● **What you have to do**:
Set down each entry below exactly as written, keeping the pictures out.

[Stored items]
-*-*-

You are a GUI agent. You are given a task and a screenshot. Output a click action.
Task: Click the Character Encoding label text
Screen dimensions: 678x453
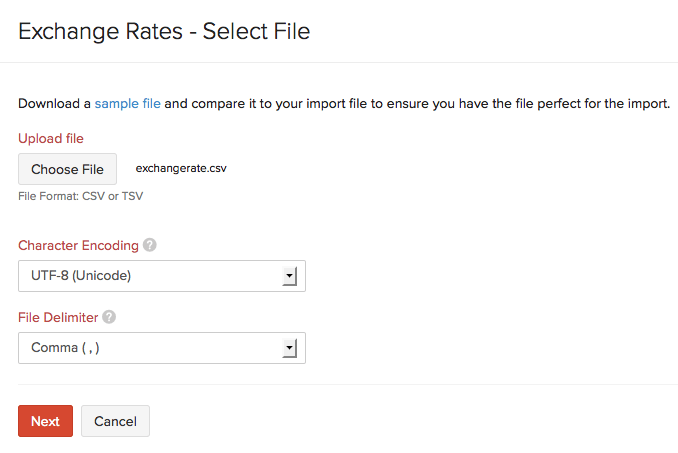[x=78, y=245]
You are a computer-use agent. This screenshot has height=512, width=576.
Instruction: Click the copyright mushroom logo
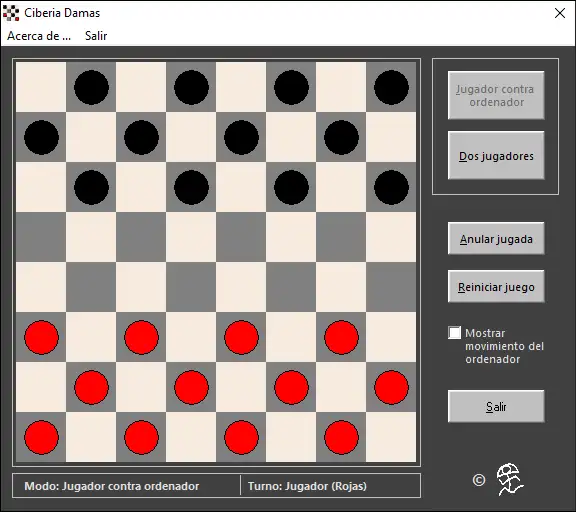(510, 479)
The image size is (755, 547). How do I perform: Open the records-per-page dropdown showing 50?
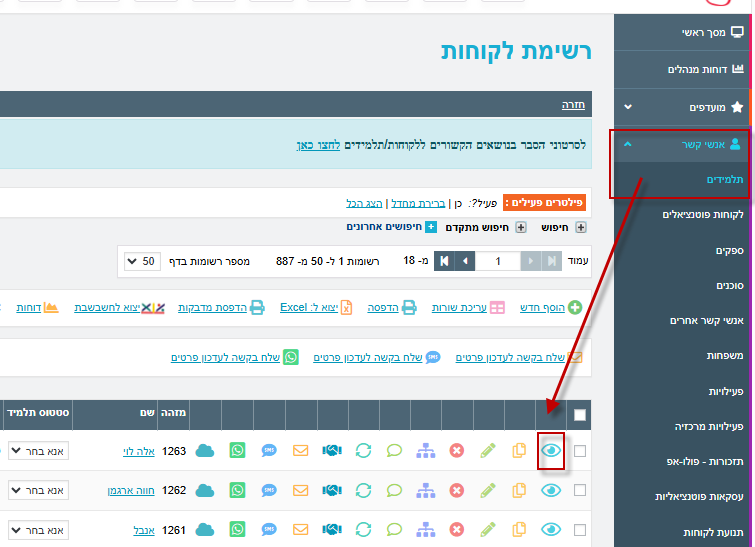coord(143,261)
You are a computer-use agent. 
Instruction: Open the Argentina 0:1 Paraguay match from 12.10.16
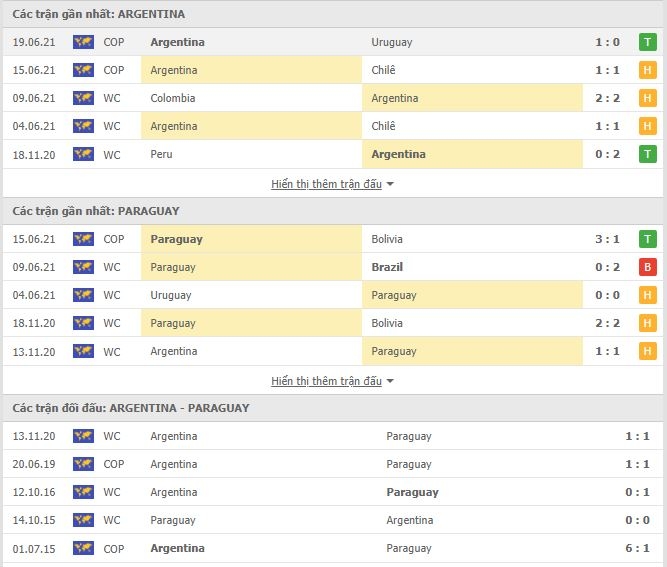(333, 492)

-*-*-

● **Written answer**:
You are a GUI agent. You are given a task and a screenshot. Output a click action.
Task: Click the Character Encoding label text
Screen dimensions: 678x453
[x=78, y=245]
You are a computer-use agent. This screenshot has height=512, width=576.
Instruction: Click the copyright mushroom logo
(510, 479)
The image size is (755, 547). How do I perform: Open the records-per-page dropdown showing 50?
coord(143,261)
You are a computer-use agent. 
Instruction: Open the Argentina 0:1 Paraguay match from 12.10.16
(333, 492)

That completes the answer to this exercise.